> **Work to complete**
Please reproduce the data below line for line, leaving out the pictures.

> **Provided information**
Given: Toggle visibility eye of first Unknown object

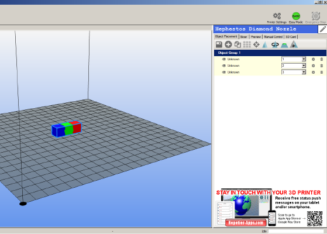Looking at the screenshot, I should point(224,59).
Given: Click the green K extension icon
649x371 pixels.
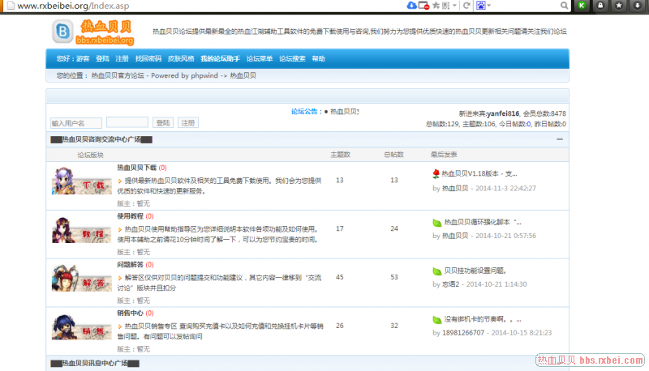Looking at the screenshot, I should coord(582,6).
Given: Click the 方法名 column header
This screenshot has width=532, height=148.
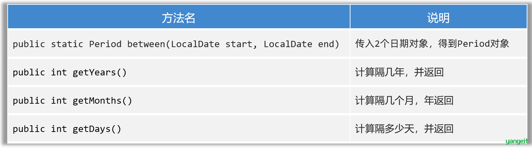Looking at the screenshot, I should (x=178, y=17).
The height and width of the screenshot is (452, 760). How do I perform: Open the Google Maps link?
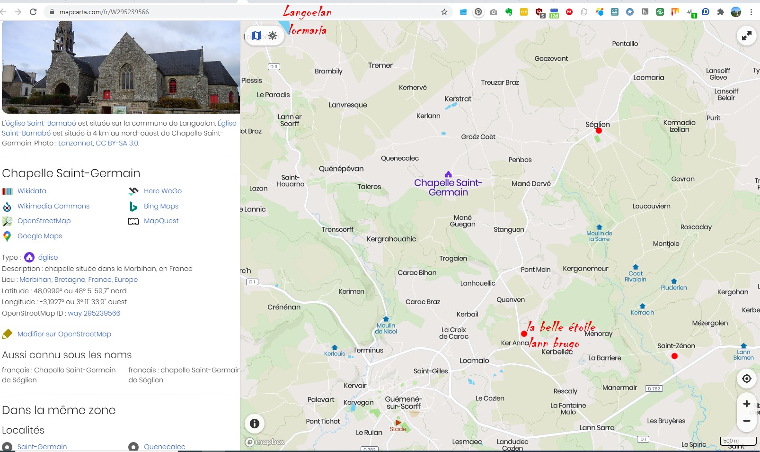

> **Answer to the problem**
Given: Toggle visibility eye of first Unknown object

Looking at the screenshot, I should point(224,59).
Given: Click the green K extension icon
649x371 pixels.
Looking at the screenshot, I should coord(582,6).
Given: Click the 方法名 column header
This screenshot has width=532, height=148.
Looking at the screenshot, I should (x=178, y=17).
The height and width of the screenshot is (452, 760). How do I perform: Open the Google Maps link?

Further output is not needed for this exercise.